À causa animal e aos acólitos de Inês Sousa Real acontece o mesmo que sucede com as migrações e com a segurança ao Chega: o medo da amálgama e da colagem. Daí que ninguém discuta com coragem a crueldade que se verifica nas arenas – nem a sonsice habitual do BE quando foi poder em Salvaterra de Magos o permitiu. Daí que ninguém pondere o impacto da morte de um animal de companhia nas condições psíquicas de um trabalhador (num país de gente cada vez mais só) e, por conseguinte, se ridicularize a ideia do “luto” e de faltas justificadas pela perda do Bóbi ou do Tareco. Daí que se reaja com indiferença aos vídeos de gatos queimados vivos em Mourão ou às vacadas na praia na Lourinhã. Daí que se considere indiferentes as condições em que o gado entra e sai da Europa. Daí que já tenha caído no esquecimento a morte de 70 animais num incêndio ocorrido num abrigo ilegal em Santo Tirso. Daí que se encolha os ombros quando se lê que existem 930 mil animais abandonados em Portugal, segundo o Censo Nacional de Animais Errantes 2023, elaborado pela Universidade de Aveiro e pelo Instituto de Conservação da Natureza e das Florestas.
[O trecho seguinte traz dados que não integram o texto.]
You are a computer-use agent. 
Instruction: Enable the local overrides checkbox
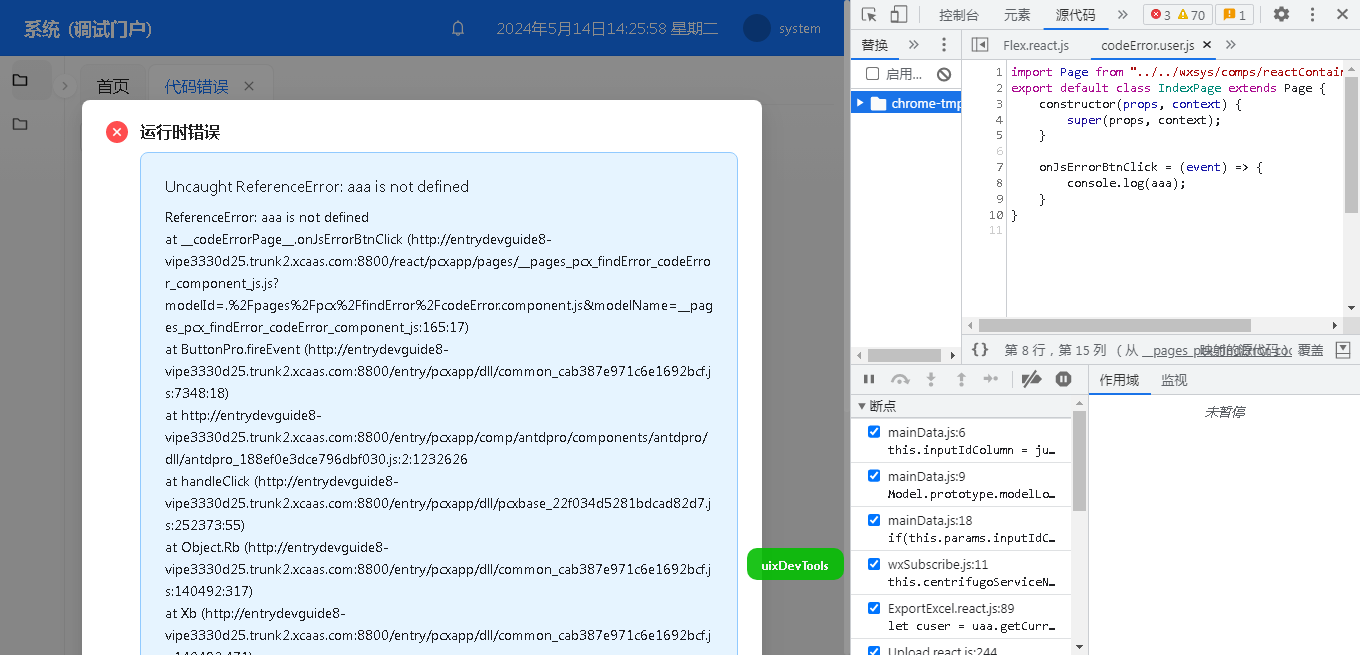(872, 74)
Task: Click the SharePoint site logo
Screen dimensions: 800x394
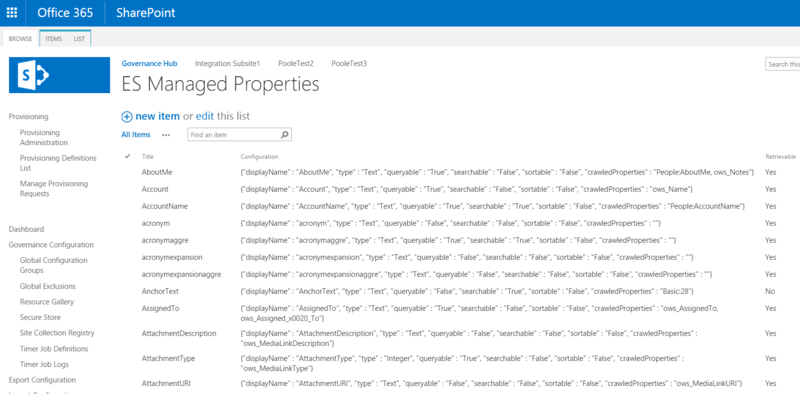Action: click(x=59, y=75)
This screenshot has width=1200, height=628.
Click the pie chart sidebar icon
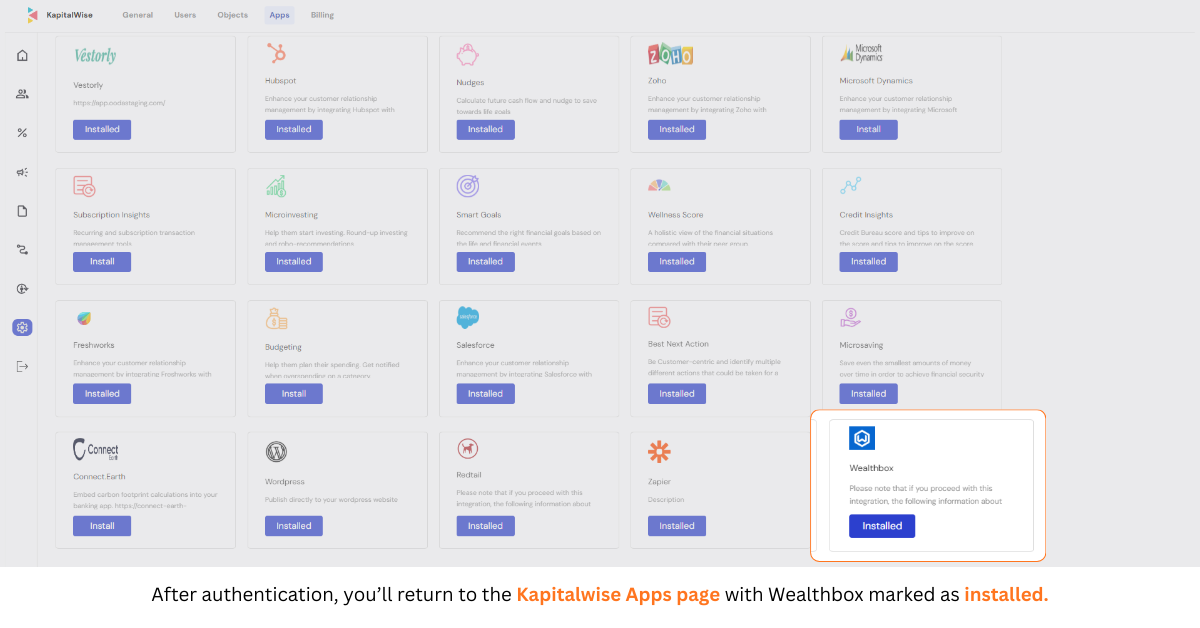(x=22, y=289)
Não é preciso, como desejava o PAN, inscrever os direitos dos animais na Constituição. Porque sou partidário da tese kantiana de que a direitos correspondem deveres, algo que não é exigível a seres irracionais. Não pretendo, como queria o PAN, que a ração dos meus felinos esteja sujeita ao IVA do leite da minha filha. Não peço que os meus cachorros (excluo deste entendimento os cães-guia) possam viajar comigo na cabine de um avião. Nem considero necessária a instituição de um comissário europeu para o bem-estar animal nem a criação de um ministério ou de uma secretaria de Estado do bem-estar animal.
Era preciso, sim, reverter o resultado dos credos do PAN, como a proibição de abate de animais, inclusivamente quando é a saúde pública que está sob ameaça. Era necessário, sim, reforçar o quadro normativo sobre o abandono e os maus-tratos a todos os animais (não apenas os de companhia), assim como incrementar as condições dos centros de recolha oficiais, pôr em marcha verdadeiros programas de esterilização, ser implacável com as autarquias no cumprimento da legislação que regula os canis e os gatis e sair da frente das associações que asseguram que o flagelo dos animais errantes não se torna insustentável.
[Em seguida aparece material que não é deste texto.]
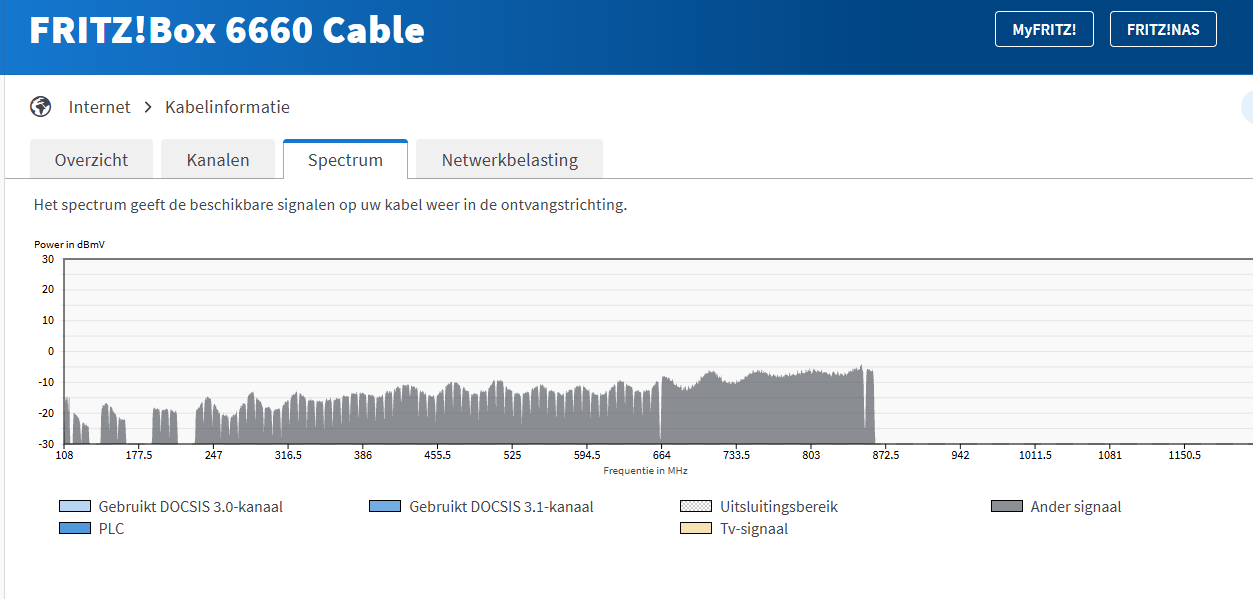Click the Tv-signaal legend swatch
This screenshot has width=1253, height=599.
(696, 528)
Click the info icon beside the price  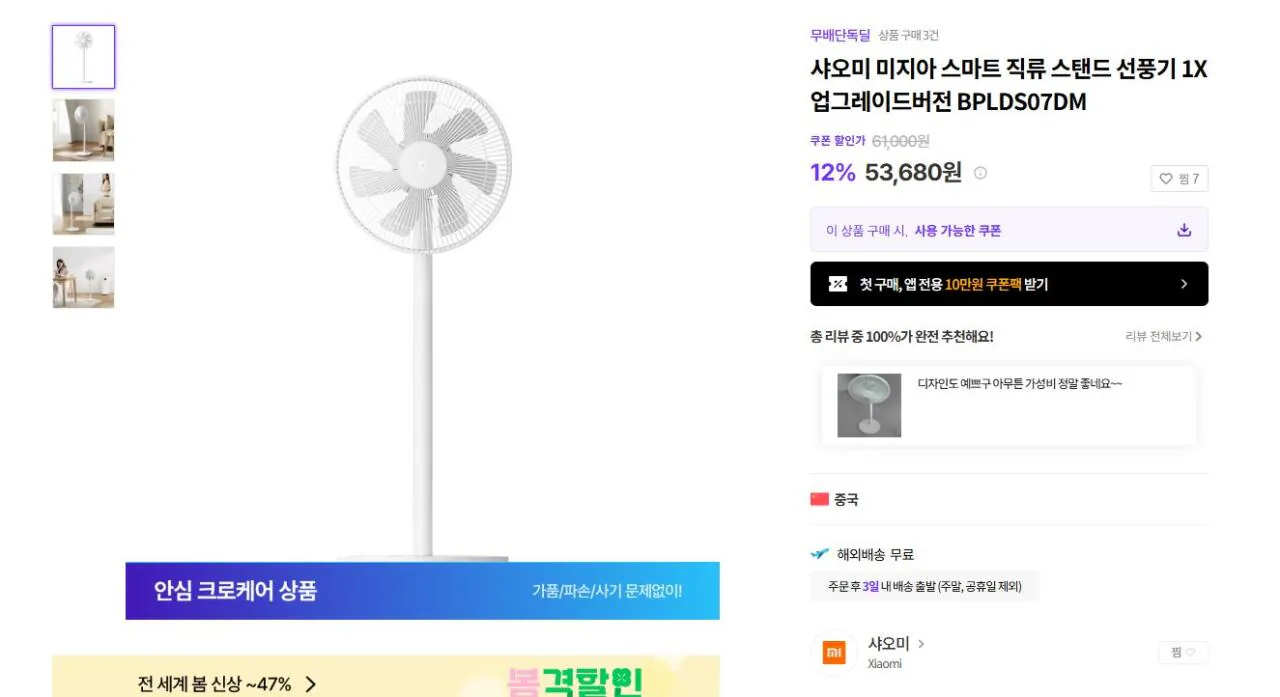coord(980,172)
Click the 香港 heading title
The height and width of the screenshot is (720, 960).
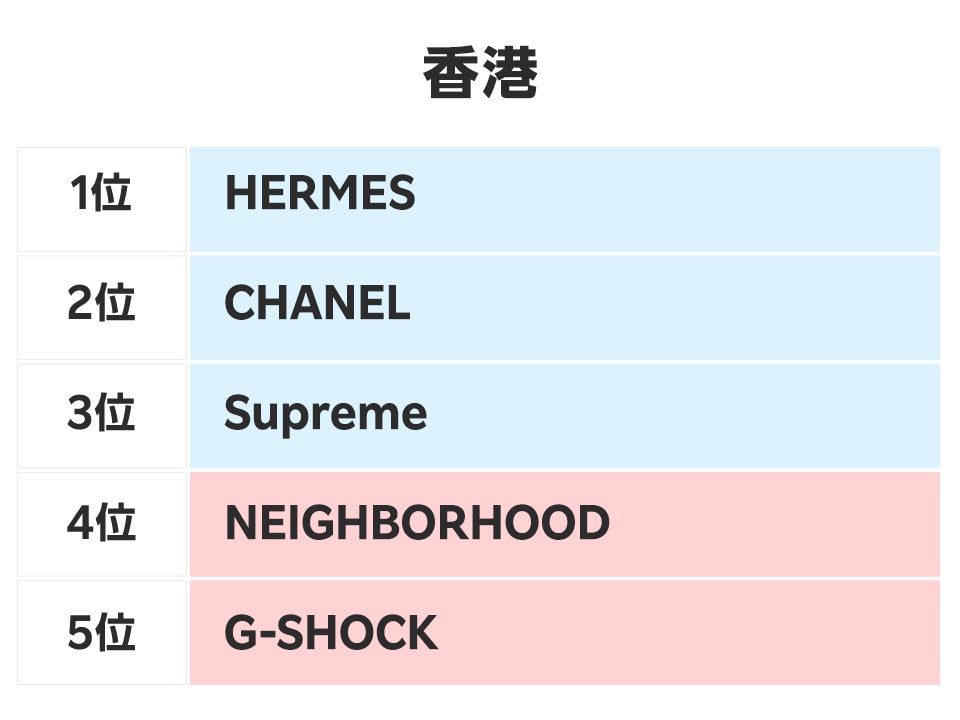[x=480, y=74]
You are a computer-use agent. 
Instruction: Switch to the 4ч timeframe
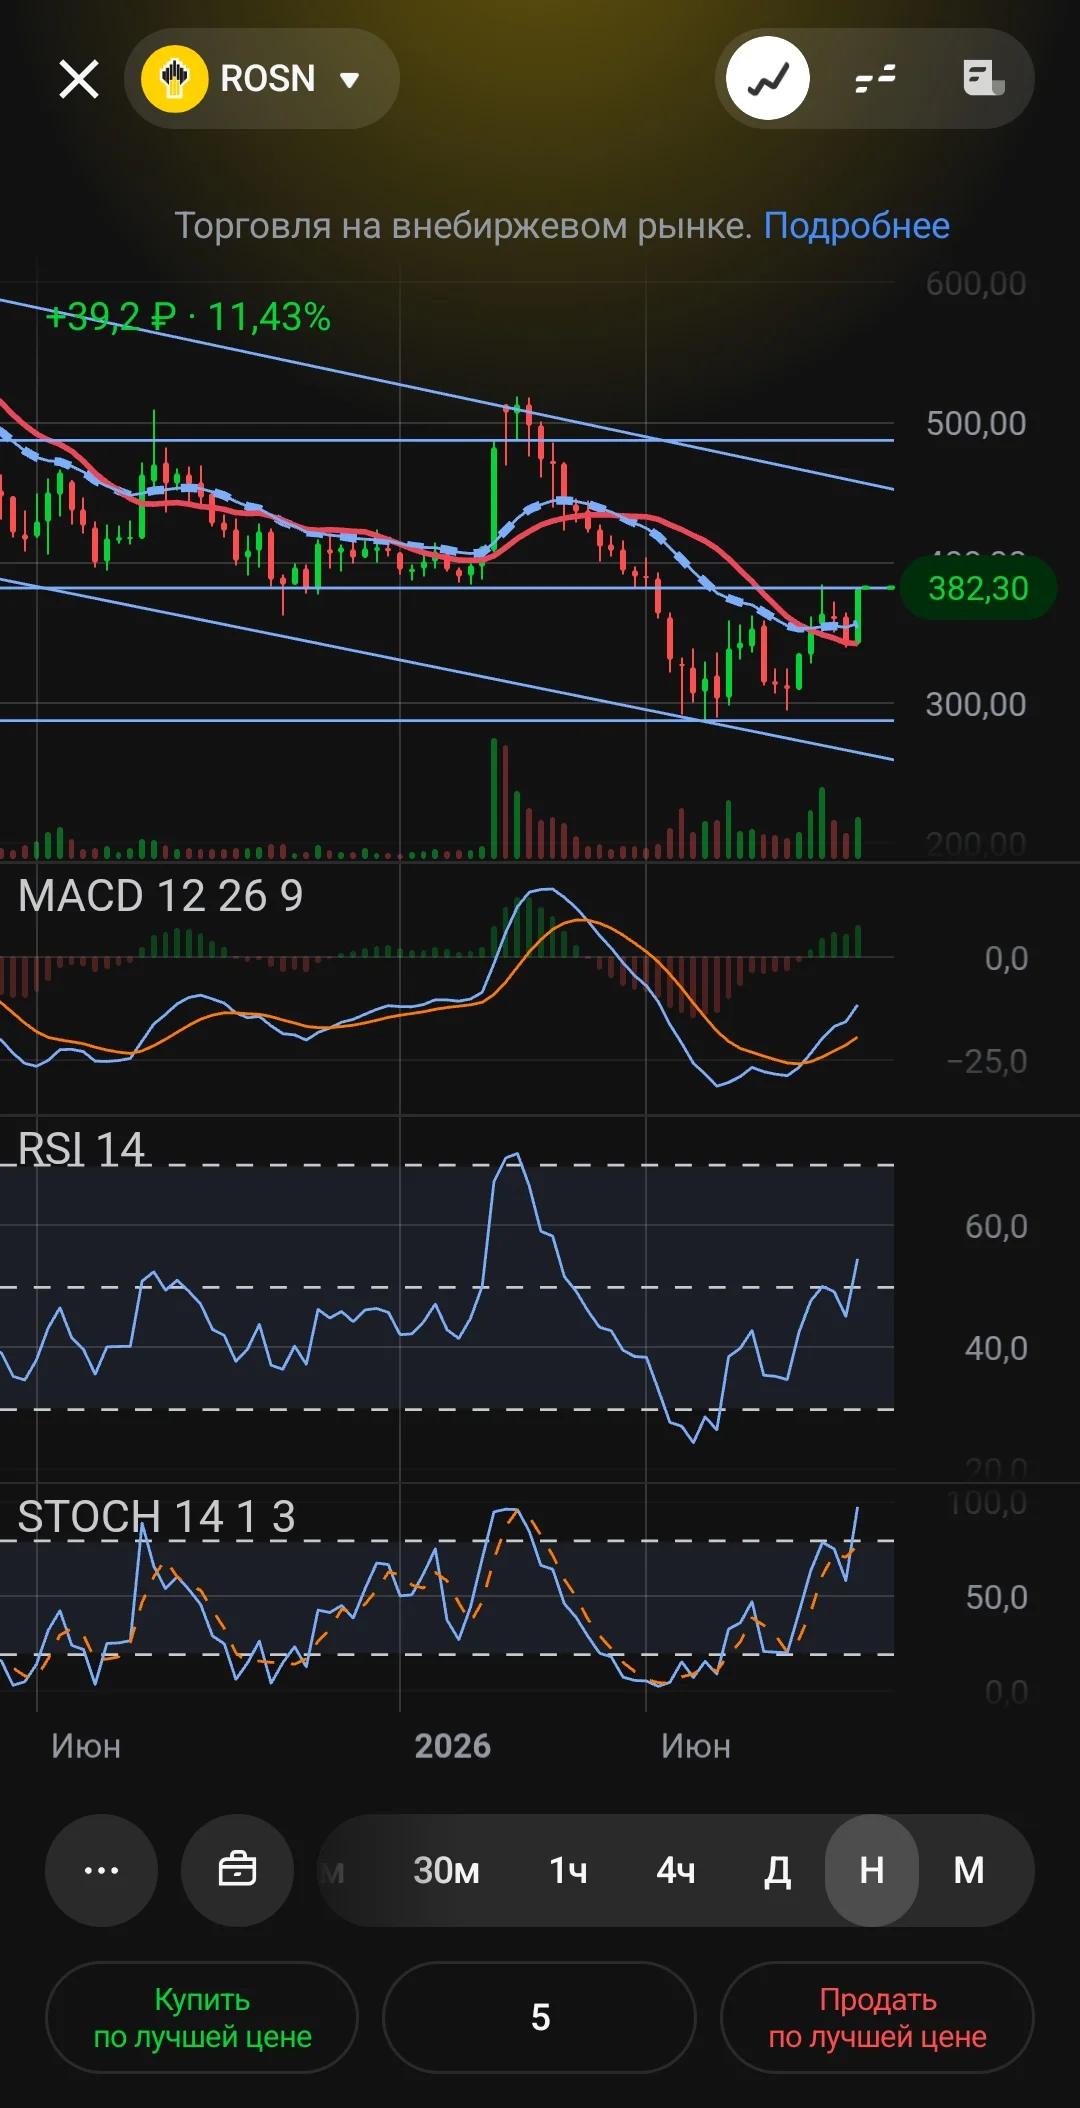(676, 1870)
Dispenso o folclore do partido de Inês Sousa Real sobre a caça, as touradas na TV ou a colheita de azeitonas à noite “para proteger as aves migratórias” e muito menos condescendo com os seus tiques ditatoriais sobre a nossa alimentação e o nosso modo de vida. Mais: registei o silêncio cúmplice quando vieram a público as investigações sobre as práticas desviantes do IRA, pondo em causa o Estado de Direito. Os animais importam – importam mesmo, sem hesitações ou adversativas – e a forma como nos relacionamos com eles não pode ser secundarizada, mas meço as palavras: para mim, o PAN é uma desnecessidade moral e política. Desde que os restantes partidos se mentalizem de que o monopólio da causa animal é um autêntico seguro de vida para fundamentalistas.